▸ **TASK TO CARRY OUT**
Wherever a line holds the word "جهانبخش", copy that line from the data.

▸ **INPUT**

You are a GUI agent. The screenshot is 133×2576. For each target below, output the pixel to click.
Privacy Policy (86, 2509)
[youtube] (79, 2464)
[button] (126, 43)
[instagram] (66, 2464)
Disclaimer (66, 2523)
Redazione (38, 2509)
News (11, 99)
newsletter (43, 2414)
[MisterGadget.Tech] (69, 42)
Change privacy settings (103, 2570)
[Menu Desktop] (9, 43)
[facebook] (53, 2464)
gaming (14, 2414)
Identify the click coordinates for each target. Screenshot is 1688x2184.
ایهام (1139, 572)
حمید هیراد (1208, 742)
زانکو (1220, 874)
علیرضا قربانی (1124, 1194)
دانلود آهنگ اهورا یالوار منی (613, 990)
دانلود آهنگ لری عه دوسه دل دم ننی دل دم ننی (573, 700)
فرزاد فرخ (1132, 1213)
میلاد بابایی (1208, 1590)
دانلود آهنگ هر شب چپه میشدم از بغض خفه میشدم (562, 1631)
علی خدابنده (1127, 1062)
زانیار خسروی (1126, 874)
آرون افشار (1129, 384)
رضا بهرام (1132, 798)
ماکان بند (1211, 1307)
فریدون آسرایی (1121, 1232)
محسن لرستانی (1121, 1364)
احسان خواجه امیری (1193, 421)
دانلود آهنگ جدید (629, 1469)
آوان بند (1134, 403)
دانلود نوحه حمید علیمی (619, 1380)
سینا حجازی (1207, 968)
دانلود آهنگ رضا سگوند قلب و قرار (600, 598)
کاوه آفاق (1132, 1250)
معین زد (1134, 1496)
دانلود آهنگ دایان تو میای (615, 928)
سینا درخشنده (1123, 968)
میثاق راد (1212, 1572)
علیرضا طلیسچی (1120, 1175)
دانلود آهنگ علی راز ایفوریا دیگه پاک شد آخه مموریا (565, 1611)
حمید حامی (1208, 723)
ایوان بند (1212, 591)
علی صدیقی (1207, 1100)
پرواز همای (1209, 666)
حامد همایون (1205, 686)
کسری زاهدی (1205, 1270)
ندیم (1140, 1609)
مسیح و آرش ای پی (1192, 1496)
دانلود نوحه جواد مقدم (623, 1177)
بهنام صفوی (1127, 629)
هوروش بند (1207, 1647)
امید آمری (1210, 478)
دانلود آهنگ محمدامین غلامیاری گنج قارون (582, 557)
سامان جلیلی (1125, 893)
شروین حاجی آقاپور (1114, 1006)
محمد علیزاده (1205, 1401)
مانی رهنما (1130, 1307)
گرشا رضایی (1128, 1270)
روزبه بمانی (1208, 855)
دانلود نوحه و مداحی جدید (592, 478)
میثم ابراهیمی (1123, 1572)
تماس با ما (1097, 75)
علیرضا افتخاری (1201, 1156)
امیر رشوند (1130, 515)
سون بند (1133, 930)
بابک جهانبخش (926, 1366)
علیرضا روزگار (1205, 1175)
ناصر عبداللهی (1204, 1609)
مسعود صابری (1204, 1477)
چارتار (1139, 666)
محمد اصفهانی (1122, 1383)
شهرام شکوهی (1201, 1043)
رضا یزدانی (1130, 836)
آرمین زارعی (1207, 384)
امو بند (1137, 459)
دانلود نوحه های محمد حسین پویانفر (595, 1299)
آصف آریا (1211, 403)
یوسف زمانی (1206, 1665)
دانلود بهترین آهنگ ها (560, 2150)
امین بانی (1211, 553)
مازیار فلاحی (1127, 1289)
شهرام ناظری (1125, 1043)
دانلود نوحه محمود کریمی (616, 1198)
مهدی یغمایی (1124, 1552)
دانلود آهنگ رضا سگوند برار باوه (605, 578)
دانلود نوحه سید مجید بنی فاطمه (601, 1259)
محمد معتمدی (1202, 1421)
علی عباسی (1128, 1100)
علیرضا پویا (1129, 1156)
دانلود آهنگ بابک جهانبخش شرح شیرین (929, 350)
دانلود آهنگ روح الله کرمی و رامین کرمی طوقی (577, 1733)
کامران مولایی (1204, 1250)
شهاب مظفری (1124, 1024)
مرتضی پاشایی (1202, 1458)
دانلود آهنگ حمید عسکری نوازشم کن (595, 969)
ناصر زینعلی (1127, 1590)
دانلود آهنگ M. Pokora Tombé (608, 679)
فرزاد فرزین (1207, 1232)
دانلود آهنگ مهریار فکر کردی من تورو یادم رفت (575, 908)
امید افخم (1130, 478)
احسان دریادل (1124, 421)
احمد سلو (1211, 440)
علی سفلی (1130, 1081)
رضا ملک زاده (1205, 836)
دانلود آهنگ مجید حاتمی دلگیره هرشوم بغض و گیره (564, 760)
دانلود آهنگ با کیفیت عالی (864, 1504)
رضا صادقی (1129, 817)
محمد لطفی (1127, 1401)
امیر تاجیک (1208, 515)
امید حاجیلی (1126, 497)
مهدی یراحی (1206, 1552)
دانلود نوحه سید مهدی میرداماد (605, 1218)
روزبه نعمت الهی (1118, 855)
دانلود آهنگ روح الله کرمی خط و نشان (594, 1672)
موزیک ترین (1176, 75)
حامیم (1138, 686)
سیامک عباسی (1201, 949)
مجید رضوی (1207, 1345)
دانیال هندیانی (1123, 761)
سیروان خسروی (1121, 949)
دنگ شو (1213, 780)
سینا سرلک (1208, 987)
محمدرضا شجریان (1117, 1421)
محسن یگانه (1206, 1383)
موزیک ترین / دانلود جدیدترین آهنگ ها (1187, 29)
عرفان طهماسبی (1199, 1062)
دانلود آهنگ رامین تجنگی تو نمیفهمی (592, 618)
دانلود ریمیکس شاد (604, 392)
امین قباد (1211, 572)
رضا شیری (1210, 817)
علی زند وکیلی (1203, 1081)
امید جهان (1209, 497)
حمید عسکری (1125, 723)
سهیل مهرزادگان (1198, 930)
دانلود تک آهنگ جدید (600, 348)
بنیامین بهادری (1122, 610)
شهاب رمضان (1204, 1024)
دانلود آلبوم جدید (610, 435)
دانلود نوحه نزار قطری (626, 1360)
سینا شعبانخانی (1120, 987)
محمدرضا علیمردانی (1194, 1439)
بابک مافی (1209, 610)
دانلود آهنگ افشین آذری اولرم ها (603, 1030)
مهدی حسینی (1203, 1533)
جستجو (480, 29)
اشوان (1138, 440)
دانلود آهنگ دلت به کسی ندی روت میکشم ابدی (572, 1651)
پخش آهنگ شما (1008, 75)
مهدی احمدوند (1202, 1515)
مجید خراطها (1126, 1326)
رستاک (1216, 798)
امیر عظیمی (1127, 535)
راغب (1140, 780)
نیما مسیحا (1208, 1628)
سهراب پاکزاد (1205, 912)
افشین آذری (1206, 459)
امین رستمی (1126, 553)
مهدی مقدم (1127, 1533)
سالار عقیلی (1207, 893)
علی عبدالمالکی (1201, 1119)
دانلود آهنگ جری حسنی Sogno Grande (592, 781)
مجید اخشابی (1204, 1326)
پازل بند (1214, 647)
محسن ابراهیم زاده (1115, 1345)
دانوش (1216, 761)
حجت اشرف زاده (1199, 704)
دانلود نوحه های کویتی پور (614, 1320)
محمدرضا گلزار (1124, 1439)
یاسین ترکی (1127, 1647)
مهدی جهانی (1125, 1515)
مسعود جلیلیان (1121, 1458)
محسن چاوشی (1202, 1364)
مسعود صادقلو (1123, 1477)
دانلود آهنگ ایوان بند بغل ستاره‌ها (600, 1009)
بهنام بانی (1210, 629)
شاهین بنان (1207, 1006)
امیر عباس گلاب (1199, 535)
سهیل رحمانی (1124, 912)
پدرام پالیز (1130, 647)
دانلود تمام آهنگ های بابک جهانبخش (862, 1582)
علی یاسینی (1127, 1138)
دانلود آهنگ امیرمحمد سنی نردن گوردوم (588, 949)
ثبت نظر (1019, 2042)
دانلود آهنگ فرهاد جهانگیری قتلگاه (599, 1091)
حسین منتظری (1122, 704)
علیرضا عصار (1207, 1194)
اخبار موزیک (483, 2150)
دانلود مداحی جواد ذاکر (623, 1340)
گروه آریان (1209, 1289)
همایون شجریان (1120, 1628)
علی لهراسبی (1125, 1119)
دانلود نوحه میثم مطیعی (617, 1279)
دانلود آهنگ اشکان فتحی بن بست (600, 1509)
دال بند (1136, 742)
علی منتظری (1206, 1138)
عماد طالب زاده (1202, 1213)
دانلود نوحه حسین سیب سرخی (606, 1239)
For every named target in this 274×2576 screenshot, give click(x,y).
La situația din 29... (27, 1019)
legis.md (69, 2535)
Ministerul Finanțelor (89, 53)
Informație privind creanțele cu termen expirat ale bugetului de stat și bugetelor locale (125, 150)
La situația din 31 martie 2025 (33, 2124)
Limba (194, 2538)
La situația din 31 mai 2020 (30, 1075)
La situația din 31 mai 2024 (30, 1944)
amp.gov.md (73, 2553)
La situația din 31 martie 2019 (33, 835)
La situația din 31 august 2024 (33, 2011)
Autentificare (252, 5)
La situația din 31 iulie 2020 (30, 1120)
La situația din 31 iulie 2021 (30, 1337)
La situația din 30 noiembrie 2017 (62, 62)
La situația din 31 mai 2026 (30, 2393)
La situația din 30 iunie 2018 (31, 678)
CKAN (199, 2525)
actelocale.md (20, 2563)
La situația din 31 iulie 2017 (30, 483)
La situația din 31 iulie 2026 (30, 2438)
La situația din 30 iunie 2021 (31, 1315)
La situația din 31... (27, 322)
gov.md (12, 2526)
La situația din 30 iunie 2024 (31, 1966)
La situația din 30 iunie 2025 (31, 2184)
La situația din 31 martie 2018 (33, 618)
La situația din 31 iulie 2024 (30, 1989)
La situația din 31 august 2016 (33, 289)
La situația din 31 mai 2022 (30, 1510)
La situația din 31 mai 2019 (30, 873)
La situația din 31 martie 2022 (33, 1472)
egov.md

▸ **SOLUTION**
بابک جهانبخش (926, 1366)
دانلود آهنگ بابک جهانبخش شرح شیرین (929, 350)
دانلود تمام آهنگ های بابک جهانبخش (862, 1582)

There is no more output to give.